Now, I think Julius “little Julie” Malema, the EFF comandante, is beaucoup politically shrewd. But I don’t think he’s as shrewd as he could be. Why? Well, I don’t mean to sound like a member of some elite [vii], but seems to me Julie and his lads are missing something in terms of what we could call “education” or “cultural background”.

In plain English: if these okes weren’t so bullying, threatening, crass, loutish, big-mouthed, and racist – if they weren’t so palpably such little bull(ie)s in a china shop – I think they’d score a lot more votes than they have so far in elections, and than they will in 2024.

But they’ve just got no finesse; they think “charm offensive” is a deodorant you buy at Clicks. If they had any sort of finesse, they’d manage to sell the stayaway day to the likes of Bullard and me; and they could double, if not more, the percentage poll they generally achieve. But, given their present behaviour, there exist plenty of black folks, some of whom are in the ANC, who can’t stand them.

But I for one am pleased that Malema et al are as unshrewd and unsweet as he is. What we are seeing now in the coalition wars in the big municipalities, tedious and petty as they might seem, is a dress rehearsal for next year; and therefore need close attention.

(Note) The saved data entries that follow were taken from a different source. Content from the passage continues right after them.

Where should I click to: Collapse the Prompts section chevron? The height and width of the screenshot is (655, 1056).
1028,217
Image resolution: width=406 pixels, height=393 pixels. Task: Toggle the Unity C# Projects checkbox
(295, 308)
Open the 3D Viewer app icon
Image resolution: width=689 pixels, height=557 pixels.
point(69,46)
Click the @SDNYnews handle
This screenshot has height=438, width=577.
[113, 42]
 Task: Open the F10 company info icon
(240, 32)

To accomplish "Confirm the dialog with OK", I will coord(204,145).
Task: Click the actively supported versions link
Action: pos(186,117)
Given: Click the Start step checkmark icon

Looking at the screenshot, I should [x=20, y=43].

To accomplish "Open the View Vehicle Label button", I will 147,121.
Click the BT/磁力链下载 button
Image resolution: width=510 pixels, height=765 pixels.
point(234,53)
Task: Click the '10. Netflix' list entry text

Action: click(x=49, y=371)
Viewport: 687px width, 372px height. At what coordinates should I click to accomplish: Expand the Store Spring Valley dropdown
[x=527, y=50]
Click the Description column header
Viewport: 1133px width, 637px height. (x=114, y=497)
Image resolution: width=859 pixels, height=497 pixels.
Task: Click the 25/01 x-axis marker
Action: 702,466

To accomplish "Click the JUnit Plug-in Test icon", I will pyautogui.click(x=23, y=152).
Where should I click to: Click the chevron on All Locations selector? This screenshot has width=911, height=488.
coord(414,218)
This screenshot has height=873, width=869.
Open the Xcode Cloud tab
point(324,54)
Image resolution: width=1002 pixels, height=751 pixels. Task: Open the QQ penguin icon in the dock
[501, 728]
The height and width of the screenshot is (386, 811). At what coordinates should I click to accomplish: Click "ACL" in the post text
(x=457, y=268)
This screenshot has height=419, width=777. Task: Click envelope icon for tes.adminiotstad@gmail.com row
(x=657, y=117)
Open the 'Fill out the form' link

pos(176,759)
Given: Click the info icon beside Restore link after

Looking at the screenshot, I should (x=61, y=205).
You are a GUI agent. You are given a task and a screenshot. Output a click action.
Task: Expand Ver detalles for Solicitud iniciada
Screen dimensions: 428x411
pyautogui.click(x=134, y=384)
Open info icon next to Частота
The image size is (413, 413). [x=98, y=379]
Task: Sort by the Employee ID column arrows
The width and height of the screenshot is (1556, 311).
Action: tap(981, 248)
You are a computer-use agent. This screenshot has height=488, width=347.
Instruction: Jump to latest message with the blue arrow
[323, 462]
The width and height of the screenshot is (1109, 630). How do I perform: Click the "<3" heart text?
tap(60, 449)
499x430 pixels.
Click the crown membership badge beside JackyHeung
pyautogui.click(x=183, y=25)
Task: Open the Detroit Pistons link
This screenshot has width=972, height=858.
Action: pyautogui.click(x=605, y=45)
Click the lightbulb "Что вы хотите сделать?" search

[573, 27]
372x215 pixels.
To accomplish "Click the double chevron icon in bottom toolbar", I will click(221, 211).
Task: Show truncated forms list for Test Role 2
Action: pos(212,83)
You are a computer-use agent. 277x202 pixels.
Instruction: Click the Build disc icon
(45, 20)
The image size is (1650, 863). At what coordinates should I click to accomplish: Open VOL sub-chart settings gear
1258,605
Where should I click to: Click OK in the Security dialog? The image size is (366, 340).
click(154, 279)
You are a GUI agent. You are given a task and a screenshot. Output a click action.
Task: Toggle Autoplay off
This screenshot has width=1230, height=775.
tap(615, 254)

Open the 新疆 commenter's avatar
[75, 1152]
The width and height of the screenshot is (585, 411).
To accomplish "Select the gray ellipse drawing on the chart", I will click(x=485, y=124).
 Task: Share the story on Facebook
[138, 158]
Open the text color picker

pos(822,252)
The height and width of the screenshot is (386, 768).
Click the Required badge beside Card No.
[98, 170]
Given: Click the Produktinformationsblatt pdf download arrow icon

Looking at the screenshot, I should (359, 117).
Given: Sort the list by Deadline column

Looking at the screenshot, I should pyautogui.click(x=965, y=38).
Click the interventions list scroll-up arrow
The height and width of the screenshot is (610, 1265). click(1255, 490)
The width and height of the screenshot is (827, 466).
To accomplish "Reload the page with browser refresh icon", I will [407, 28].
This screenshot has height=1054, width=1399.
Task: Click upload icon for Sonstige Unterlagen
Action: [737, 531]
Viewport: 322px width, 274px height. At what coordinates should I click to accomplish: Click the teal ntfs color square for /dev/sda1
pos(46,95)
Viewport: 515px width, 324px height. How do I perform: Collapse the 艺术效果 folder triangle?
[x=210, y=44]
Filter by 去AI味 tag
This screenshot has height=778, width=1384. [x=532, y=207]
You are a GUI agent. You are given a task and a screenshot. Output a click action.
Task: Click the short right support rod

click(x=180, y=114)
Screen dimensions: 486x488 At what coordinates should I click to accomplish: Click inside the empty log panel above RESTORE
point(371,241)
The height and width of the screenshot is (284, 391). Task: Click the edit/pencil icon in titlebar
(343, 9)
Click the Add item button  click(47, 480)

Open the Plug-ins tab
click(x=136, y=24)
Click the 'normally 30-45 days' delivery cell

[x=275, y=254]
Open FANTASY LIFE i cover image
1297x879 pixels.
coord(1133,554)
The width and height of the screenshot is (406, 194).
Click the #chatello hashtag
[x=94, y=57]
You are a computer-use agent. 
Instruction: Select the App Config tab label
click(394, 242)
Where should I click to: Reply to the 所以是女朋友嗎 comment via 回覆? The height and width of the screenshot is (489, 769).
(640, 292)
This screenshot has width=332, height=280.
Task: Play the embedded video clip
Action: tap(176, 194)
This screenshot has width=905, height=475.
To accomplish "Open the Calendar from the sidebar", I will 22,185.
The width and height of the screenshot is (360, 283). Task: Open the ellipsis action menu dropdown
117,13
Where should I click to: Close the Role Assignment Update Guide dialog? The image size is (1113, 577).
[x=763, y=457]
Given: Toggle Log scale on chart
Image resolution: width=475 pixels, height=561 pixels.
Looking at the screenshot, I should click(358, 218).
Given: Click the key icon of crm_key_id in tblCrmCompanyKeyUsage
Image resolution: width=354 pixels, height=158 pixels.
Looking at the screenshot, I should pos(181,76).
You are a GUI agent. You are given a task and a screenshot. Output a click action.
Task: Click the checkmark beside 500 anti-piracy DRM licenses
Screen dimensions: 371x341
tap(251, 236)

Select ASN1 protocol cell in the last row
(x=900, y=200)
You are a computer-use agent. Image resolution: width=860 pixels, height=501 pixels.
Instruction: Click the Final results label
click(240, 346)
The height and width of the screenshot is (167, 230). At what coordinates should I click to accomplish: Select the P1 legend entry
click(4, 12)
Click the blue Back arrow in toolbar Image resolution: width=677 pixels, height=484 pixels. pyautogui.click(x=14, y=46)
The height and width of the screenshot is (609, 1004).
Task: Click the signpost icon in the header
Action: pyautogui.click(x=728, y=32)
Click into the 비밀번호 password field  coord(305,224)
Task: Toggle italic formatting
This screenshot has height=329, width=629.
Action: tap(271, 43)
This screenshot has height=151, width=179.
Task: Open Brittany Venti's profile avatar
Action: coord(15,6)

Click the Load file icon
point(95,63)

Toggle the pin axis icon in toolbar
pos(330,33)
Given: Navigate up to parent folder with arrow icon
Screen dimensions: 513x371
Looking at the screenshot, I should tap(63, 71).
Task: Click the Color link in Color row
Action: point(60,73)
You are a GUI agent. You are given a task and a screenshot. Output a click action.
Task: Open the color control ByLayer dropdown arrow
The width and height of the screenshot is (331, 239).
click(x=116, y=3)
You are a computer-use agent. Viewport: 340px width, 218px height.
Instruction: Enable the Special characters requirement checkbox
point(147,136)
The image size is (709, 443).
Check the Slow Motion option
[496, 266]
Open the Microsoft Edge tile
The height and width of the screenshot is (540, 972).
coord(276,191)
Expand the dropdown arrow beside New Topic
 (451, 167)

The EFF and the ANC are getting prepared for the ANC not getting a majority in the 2024 general elections – and the oke who’s going to drive the ANC deal with the EFF is going to be, methinks, Paul Mashatile, the new ANC deputy-prez. Which is why I remarked above that it might not be such a good plan (if it were possible) to dump Ramaphosa in such a hurry. I’m just saying.

As for this coming Monday, well, I’m not digging up my AK-47 from the bottom of the garden yet. But then again, I have occasionally been known to get things wrong.



ENDNOTES

[i] I think it’ll fool people.

[ii] I flatter myself; point is they don’t even know you exist!

[iv] Though there might yet be hope for the lad. “Adriaan Basson called out for ‘racist’ and ‘sexist’ remarks”. https://sundayworld.co.za/news/adriaan-basson-called-out-for-racist-and-sexist-remarks/

[v] “I swear by Hunter S Thompson, and by PJ (Patrick Jake) O’Rourke, likewise Bob Dylan, Samuel Johnson, and Mordecai Richler (notwithstanding some of them not being members of my ethnic exogroup), and call on all the gods and goddesses to witness, that I will observe and keep this oath (“Dost think that because thou art virtuous, there shall be no more cakes and ale?” as asked by William Shakespeare via Sir Toby Belch), to the utmost of my power and judgment”.

[vi] They know who they are, and readers know who they are. Obviously, however, journos in the following countries or areas are excused from my petit bourgeois concerns; they just have to work at staying alive: Palestine, Russia, Belorussia, Iran, Afghanistan, Ukraine, Syria, North Korea, Turkmenistan, Saudi Arabia, Equatorial Guinea, Uzbekistan, South Sudan, Somalia, Sudan, Chad, Central African Republic, Congo (Kinshasa), Tajikistan, Yemen, Bahrain, and Burundi.

[vii] Which of course I am by virtue or vice of my skin colour, having had both parents around full-time, and my edjamacational opportunities (at Brakpan High!).